A partire dal 2000 – prosegue l’alto dirigente dell’autorità del fiume Po – ci sono stati ben 7 anni in cui il bilancio idroclimatico (la differenza tra precipitazioni ed evaporazione) del Distretto è risultato fortemente negativo con un aumento dell’intensità e della violenza dei singoli eventi piovosi ma con una riduzione complessiva del numero di eventi totali. Con il risultato di un rilevante calo delle precipitazioni medie nel distretto del fiume di circa il 20% su base annua e del 35% nel periodo gennaio-agosto.

La diminuzione progressiva delle precipitazioni nell’ultimo ventennio ha fatto registrare un abbassamento significativo della portata media in chiusura di bacino (la sezione del Po a Pontelagoscuro) di circa il 20% su base annua e del 45% nella stagione estiva”.

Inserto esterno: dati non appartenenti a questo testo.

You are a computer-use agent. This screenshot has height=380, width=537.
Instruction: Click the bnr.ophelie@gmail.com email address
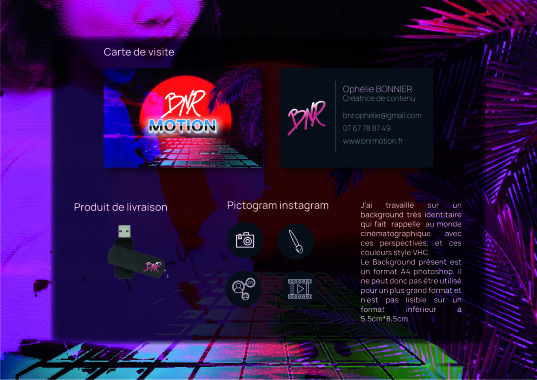tap(382, 116)
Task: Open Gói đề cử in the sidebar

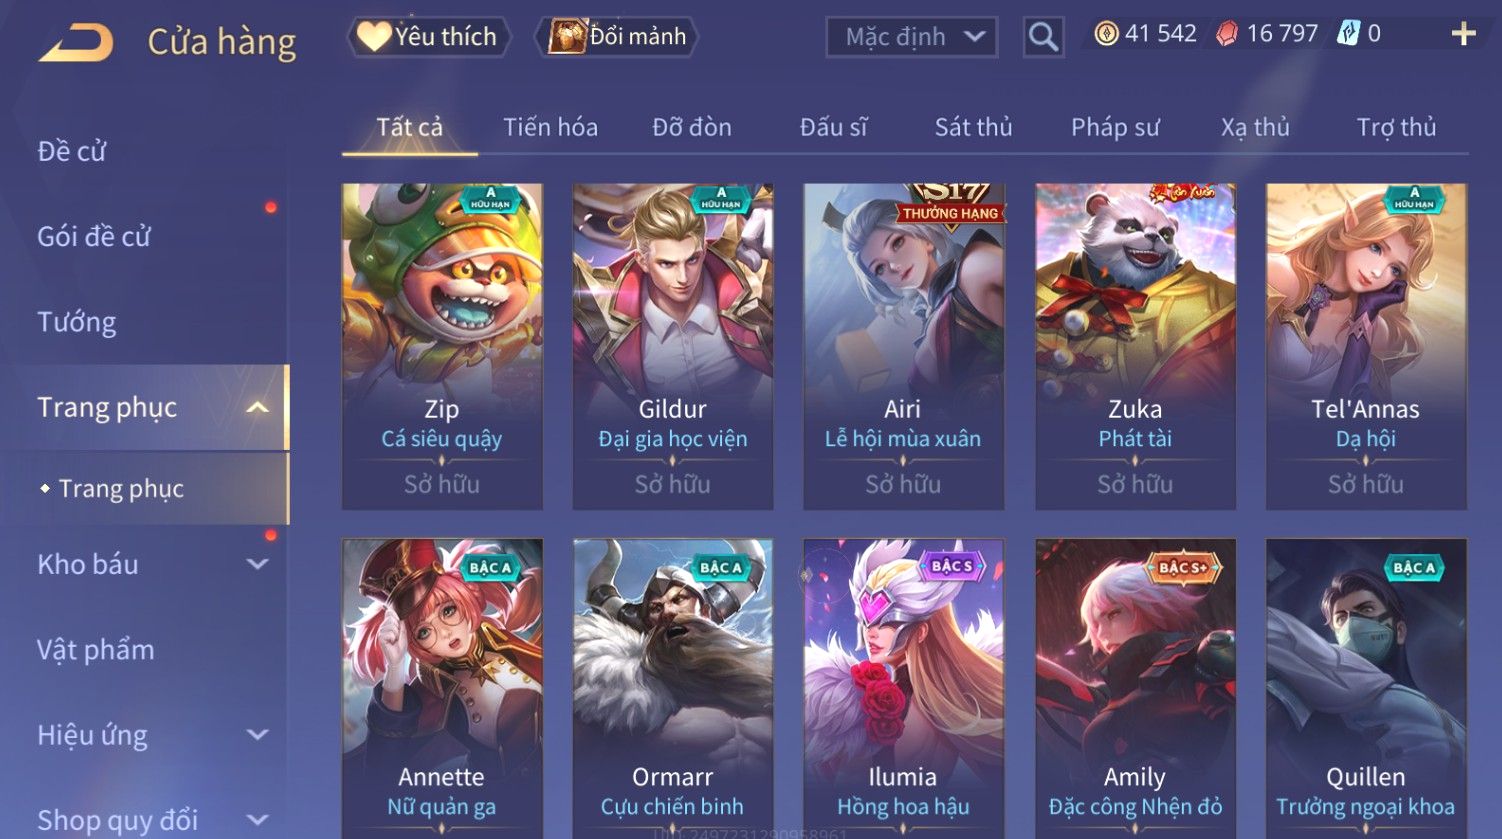Action: click(x=94, y=237)
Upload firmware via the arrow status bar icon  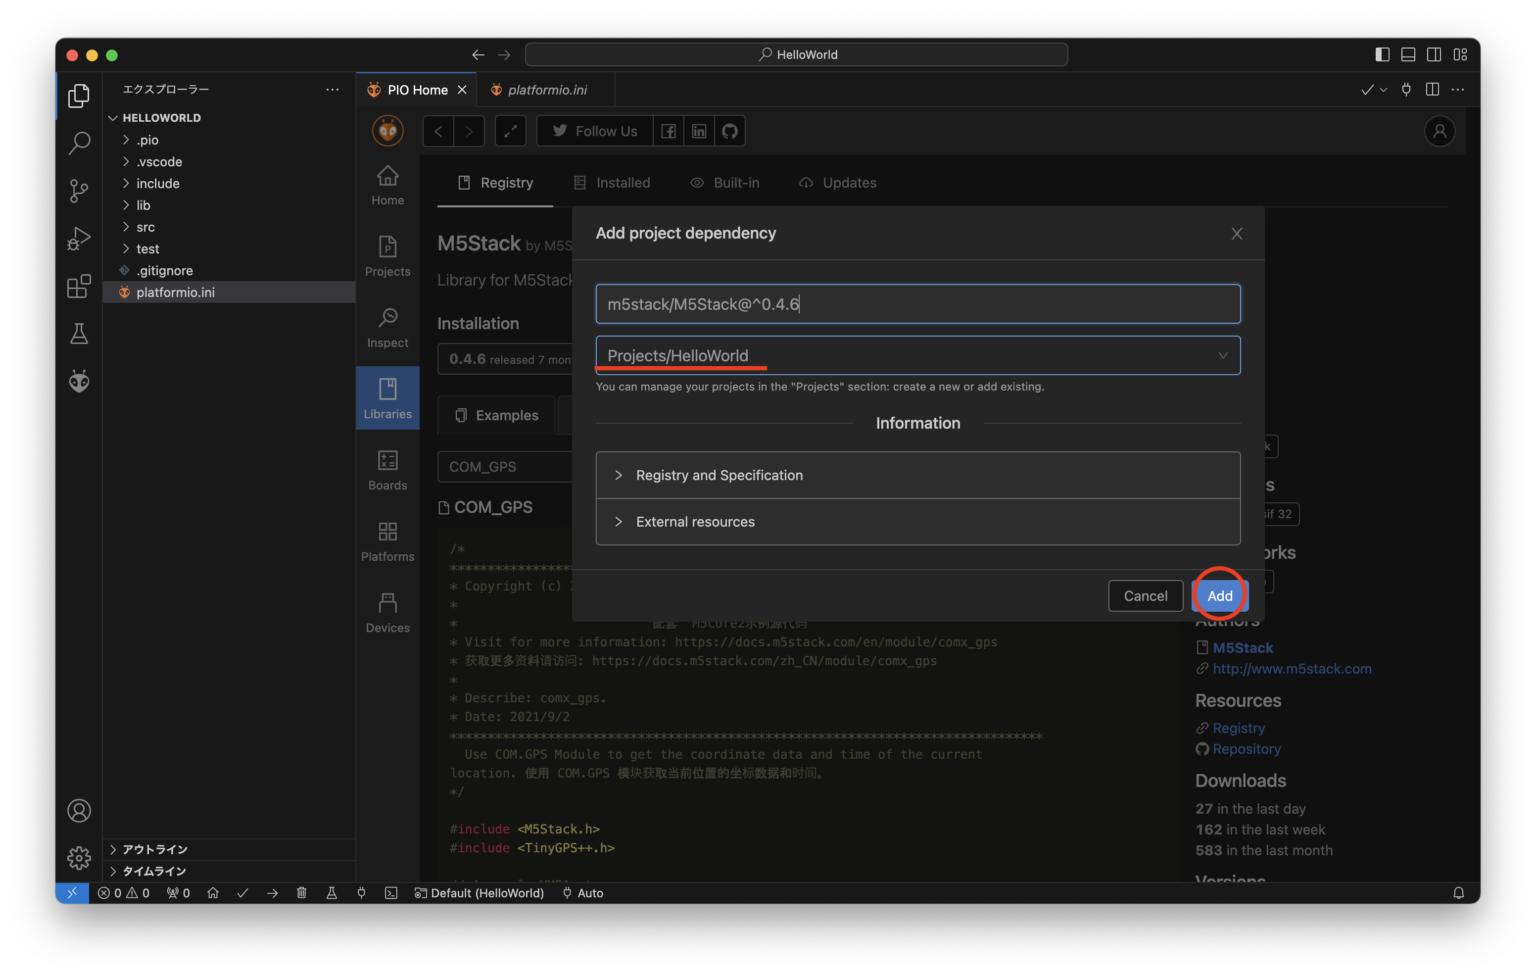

Il decreto Siccità può quindi essere un primo passo decisivo per il compimento di un definitivo salto culturale mai perfezionato nel corso di questi 29 anni, ma al nuovo quadro chiarificatore delle funzioni devono corrispondere risorse certe per renderle esercitabili: “Data la rilevanza del distretto del fiume Po che si estende per quasi 90.000 chilometri quadrati e comprende ben otto regioni (Piemonte, Valle d’Aosta, Liguria, Lombardia, Veneto, Emilia-Romagna, Toscana, Marche), la Provincia autonoma di Trento e parte del territorio francese e svizzero, parliamo un’area strategica per il Paese, per cui la relativa Autorità di distretto va messa nelle migliori condizioni di operare. Pertanto, sarebbe opportuno che il fondo di funzionamento a questa dedicato venisse almeno in parte reintegrato delle risorse che le sono state recentemente tagliate con la legge di Bilancio 2023 senza nessuna motivazione, ripristinando almeno 2 milioni a fronte dei circa 4,5 milioni che ci sono stati decurtati all’inizio di quest’anno”.